Last week was a busy one on the topic of election judges in the city of Duluth, where progress was being made on filling vacancies, and a lawsuit was filed against the city for alleged inconsistencies with state law in its oversight of absentee balloting.
City Clerk Chelsea Helmer, reporting during a Duluth City Council agenda session, said a shortage of judges was filling up. The city requires at least 230 election judges to fill 34 precincts and conduct absentee duties. It faced a shortage due to many veteran judges declining to work during the COVID-19 pandemic.
“We’re feeling good at this point as far as our staffing levels,” Helmer said, citing positive feedback from community members willing to work the Aug. 11 primary and Nov. 3 general election.
The council is expected to approve the names of nearly 230 judges at its meeting this week.
The Minnesota Voters Alliance, Republican Party of Minnesota, local state Senate candidate Donna Bergstrom and three election judges filed a lawsuit last week in District Court in Duluth to force the city to follow election laws related to absentee ballot board appointments.
“Duluth has skirted the law for years, despite the clear guidance from the Minnesota statute that specifies how absentee ballot boards are to be established,” said Bergstrom, the Republican nominee in the Minnesota Senate District 7 race, which features a Democratic primary between incumbent Sen. Erik Simonson and party-endorsed Jen McEwen.
Among the city's alleged failings, the lawsuit says city officials play an improper role in conducting absentee ballot acceptances or rejections. The lawsuit in Duluth follows a similar lawsuit filed earlier against the city of Minneapolis.
The city of Duluth said it hasn't received the court filing and declined to comment other than the following statement issued by spokesperson Phil Jents: “Election administration is conducted in accordance with state and federal law.”
In approving election judges this week, a total of 10 judges will be assigned to an absentee ballot board. Helmer explained to the City Council that board duties included weekly ballot confirmations, an acceptance or rejection process that includes double-checking signatures and ballot identification numbers. The board is also charged with processing the ballots by feeding them through a ballot-counting machine.
The White House and President Donald Trump claim the absentee voting process is rampant with fraud.
Andy Cilek, executive director of the Minnesota Voters Alliance, emphatically denied any implication that the lawsuit is intended to cast doubt on the absentee voting process.
On its website, the Minnesota Voters Alliance, based in St. Paul, refers to itself as a nonpartisan entity. It says its aim is to increase voter participation and oversee election integrity.
“What we’re trying to do is fix it,” Cilek said. “It’s a statewide problem.”
Cilek shared an email exchange with Helmer that is central to the lawsuit. In it, Helmer seems to confirm she does use city staff, the assistant city clerk, in the process of accepting or rejecting absentee ballots. State law allows for "deputy city clerks" to work in conjunction with absentee ballot boards. The lawsuit takes offense with Duluth's use of an "assistant city clerk."

§ Task directions
In the article on Duluth election judges, why did the city face a shortage of judges? Answer in one to three sentences.

§ Dataset content

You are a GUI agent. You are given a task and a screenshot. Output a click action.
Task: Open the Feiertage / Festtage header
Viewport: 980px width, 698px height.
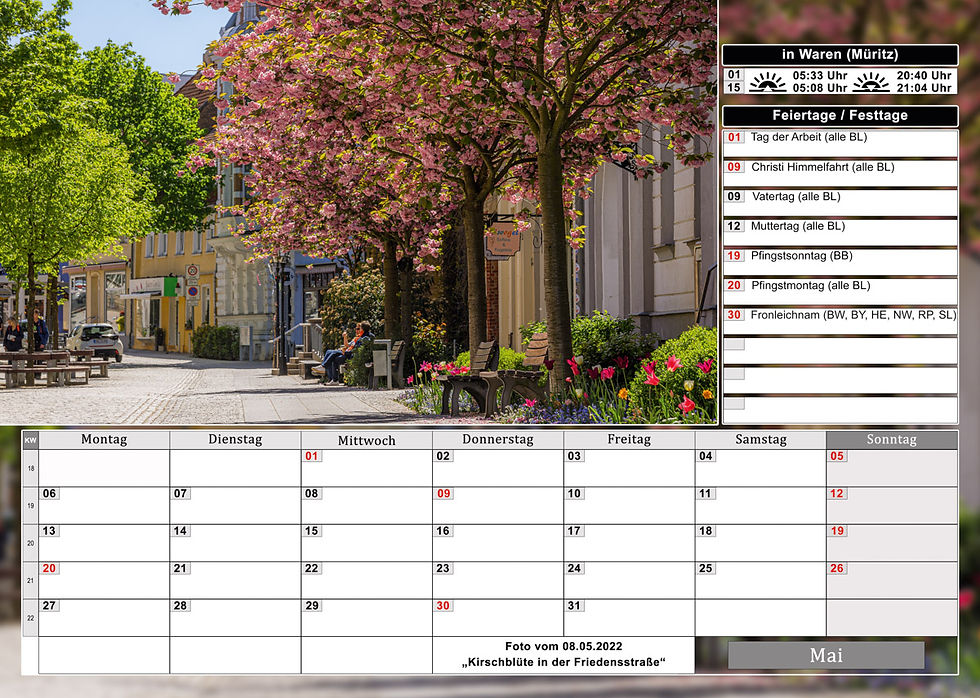(x=840, y=116)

§ Exercise response
The city faced a shortage because many veteran judges declined to work during the COVID-19 pandemic. Duluth needs at least 230 election judges to fill 34 precincts and handle absentee duties.